**Try it**
Your answer should consist of every line from the records that holds the string "Follow".

++++++++

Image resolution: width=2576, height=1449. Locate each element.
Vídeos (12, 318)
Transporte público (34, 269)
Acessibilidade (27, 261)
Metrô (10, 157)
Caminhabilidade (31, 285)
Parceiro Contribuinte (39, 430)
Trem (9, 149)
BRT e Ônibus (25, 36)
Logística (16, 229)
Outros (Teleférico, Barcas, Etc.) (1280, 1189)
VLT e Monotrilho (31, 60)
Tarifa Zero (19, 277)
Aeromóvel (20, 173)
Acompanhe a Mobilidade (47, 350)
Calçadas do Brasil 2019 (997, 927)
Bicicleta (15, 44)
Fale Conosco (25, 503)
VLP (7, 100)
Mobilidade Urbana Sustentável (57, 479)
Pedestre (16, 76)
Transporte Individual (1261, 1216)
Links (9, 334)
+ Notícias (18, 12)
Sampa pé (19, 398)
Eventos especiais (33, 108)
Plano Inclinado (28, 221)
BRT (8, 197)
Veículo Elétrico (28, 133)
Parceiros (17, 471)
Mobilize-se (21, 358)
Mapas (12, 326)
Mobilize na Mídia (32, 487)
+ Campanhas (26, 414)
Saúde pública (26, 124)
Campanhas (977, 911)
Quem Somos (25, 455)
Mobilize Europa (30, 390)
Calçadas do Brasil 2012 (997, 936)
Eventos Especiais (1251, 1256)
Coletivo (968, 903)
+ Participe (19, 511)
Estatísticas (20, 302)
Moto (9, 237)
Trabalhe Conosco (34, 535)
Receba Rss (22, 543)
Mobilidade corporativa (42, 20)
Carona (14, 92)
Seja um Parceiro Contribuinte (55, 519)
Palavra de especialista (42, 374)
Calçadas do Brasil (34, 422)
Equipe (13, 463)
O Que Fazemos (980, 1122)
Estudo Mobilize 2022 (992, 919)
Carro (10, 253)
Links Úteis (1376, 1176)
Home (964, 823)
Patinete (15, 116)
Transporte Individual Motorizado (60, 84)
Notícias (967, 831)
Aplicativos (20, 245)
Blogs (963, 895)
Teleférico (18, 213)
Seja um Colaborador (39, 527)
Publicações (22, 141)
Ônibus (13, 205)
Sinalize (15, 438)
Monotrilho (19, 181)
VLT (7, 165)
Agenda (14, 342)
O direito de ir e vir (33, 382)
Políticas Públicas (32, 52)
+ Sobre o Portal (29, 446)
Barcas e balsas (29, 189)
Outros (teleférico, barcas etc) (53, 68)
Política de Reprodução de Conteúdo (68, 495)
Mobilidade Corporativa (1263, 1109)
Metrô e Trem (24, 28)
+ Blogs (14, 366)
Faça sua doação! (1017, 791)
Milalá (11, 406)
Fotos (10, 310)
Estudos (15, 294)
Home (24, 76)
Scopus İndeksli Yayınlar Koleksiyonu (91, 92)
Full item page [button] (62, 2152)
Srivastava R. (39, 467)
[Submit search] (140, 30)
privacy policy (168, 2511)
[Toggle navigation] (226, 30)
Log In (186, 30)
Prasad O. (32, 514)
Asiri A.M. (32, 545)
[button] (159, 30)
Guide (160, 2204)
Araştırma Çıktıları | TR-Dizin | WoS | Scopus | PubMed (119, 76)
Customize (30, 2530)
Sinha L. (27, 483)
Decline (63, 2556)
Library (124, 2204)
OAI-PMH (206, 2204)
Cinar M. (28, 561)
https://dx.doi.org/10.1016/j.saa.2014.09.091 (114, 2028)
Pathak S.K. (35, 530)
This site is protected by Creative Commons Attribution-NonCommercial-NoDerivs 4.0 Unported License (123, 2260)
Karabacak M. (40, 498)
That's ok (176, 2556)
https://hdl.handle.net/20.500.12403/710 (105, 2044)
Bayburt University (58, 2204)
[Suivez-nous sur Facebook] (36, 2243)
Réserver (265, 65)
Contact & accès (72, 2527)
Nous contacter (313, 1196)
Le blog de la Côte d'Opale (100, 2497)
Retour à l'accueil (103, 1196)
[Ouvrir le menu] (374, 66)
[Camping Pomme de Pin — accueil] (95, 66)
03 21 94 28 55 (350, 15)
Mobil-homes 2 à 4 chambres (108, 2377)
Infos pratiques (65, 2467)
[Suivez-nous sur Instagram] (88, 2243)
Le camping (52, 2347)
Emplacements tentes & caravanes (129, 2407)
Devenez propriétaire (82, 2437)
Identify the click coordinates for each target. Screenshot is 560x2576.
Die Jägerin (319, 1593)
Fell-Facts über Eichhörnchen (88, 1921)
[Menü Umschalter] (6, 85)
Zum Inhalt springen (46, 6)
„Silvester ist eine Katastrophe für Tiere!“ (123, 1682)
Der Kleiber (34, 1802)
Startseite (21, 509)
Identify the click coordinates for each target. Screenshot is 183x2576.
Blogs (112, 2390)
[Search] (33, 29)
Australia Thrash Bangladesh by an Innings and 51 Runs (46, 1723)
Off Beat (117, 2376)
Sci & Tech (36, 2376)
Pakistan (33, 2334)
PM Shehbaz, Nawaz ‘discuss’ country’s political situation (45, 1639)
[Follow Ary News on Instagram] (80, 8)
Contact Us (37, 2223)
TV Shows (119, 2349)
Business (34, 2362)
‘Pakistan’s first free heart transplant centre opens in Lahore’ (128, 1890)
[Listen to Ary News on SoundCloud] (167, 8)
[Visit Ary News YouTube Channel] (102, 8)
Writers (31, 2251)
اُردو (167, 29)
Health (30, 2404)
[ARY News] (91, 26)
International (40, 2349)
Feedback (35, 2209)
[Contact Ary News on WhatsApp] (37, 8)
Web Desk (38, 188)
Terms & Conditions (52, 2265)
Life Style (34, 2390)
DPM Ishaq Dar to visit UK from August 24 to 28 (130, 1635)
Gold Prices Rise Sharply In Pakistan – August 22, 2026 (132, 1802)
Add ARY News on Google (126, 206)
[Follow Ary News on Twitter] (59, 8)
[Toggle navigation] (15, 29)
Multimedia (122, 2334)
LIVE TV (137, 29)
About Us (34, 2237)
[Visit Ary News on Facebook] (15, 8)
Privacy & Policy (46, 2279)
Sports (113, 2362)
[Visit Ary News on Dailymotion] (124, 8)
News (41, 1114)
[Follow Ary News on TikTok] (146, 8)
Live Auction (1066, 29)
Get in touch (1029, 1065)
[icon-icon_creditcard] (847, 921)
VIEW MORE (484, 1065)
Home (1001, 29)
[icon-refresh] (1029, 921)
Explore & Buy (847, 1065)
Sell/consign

++++++++

**Finished exercise**
[Follow Ary News on Instagram] (80, 8)
[Follow Ary News on Twitter] (59, 8)
[Follow Ary News on TikTok] (146, 8)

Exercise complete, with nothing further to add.